Task to carry out — The answer must consist of each line below that contains the word "pixels", copied in full.

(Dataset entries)
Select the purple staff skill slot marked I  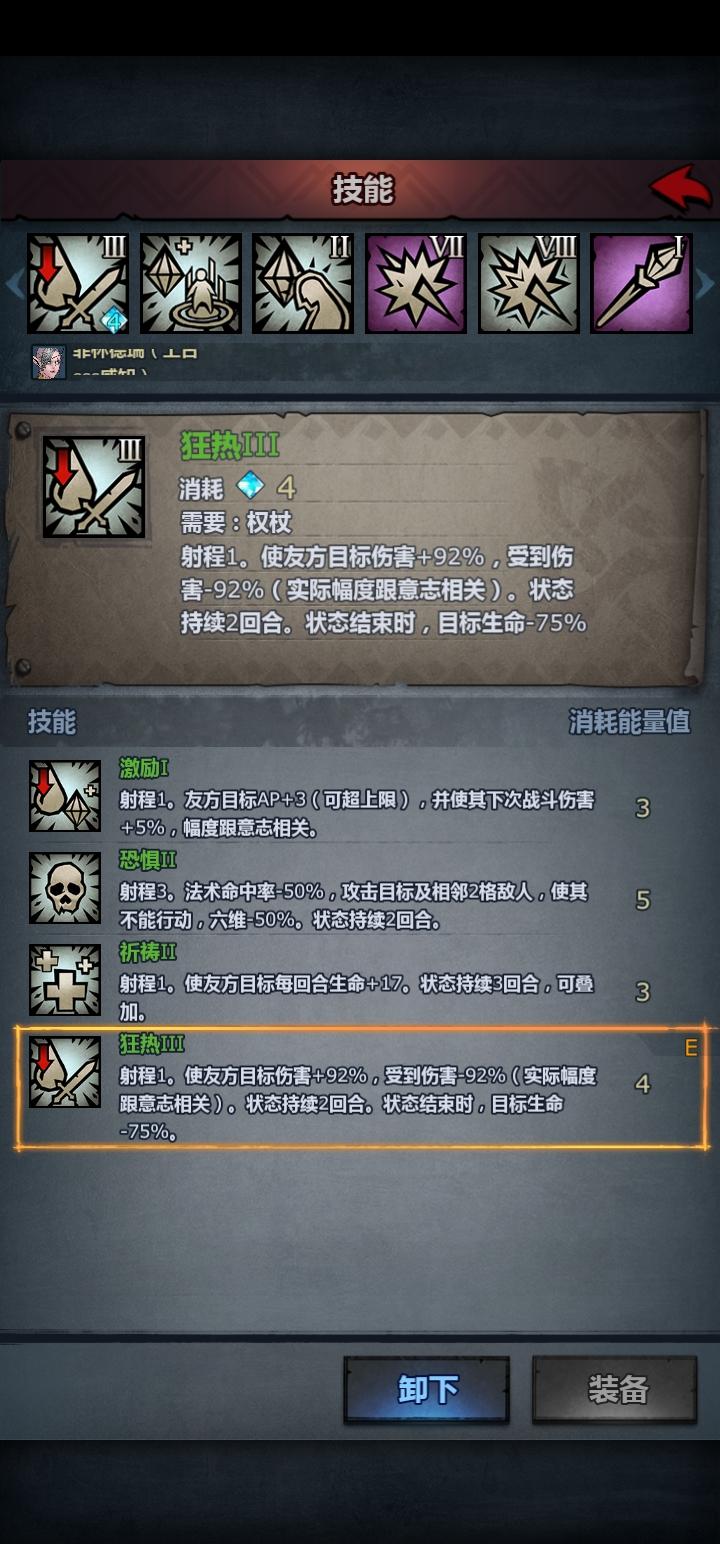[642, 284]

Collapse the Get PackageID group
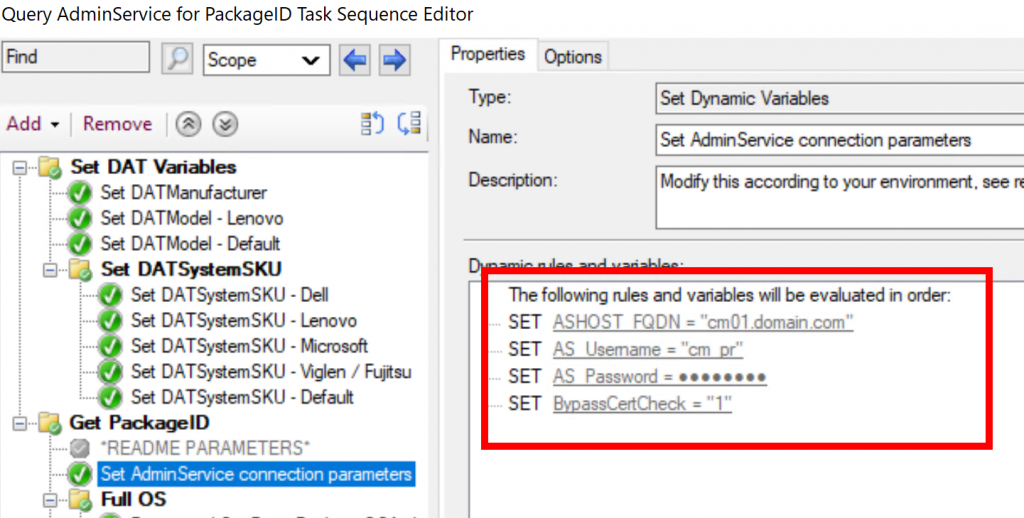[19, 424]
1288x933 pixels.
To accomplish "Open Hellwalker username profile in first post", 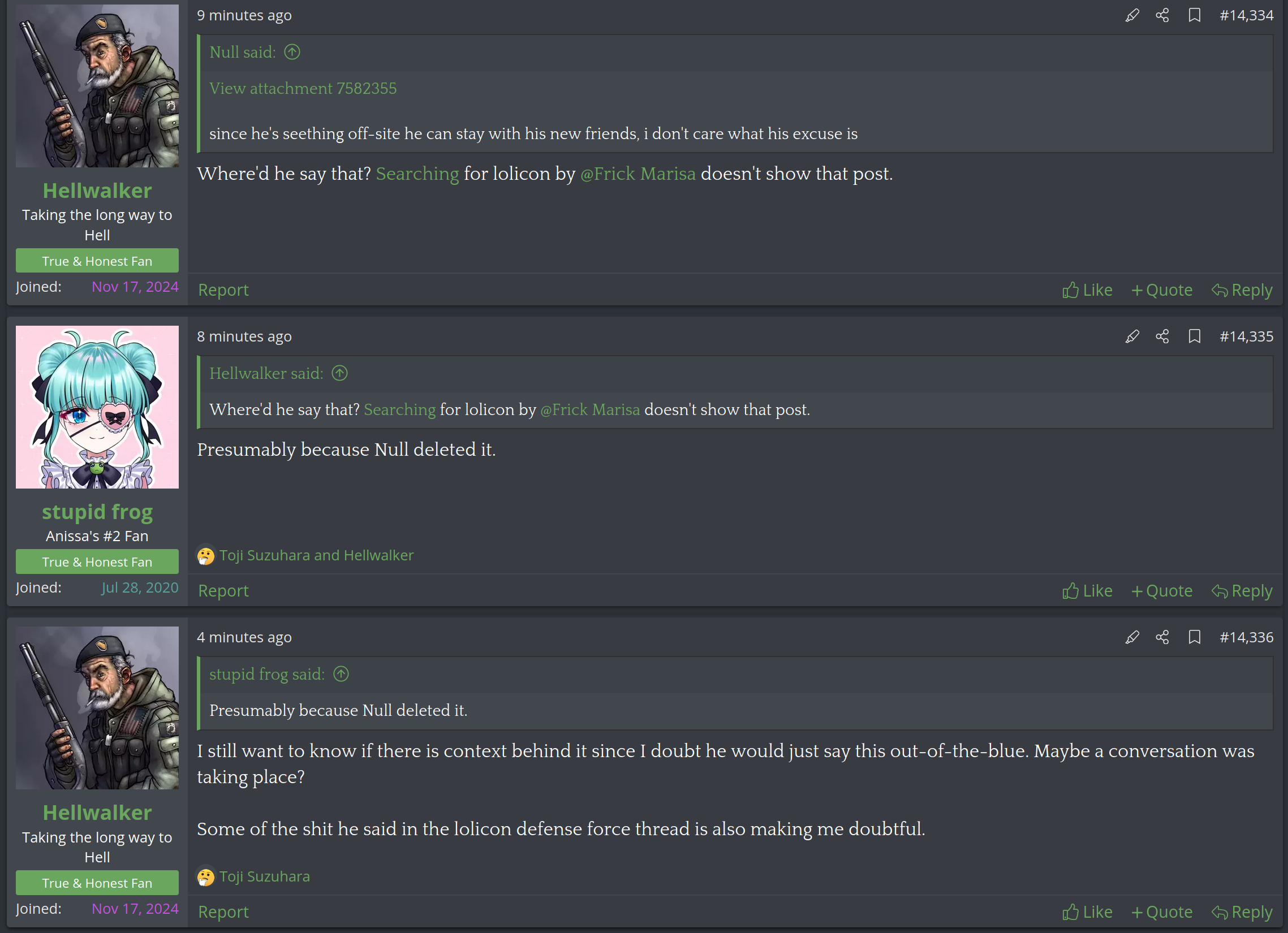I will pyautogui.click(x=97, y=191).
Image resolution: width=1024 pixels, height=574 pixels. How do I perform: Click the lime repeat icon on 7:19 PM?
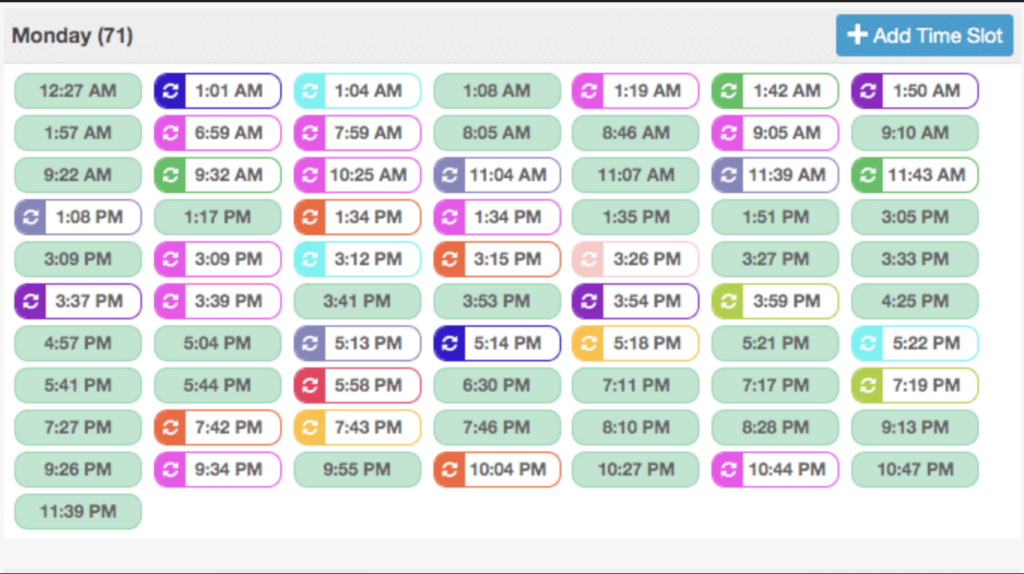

Exercise output —
1288x933 pixels.
Image resolution: width=1024 pixels, height=574 pixels. How do I perform: Click the lime repeat icon on 7:19 PM?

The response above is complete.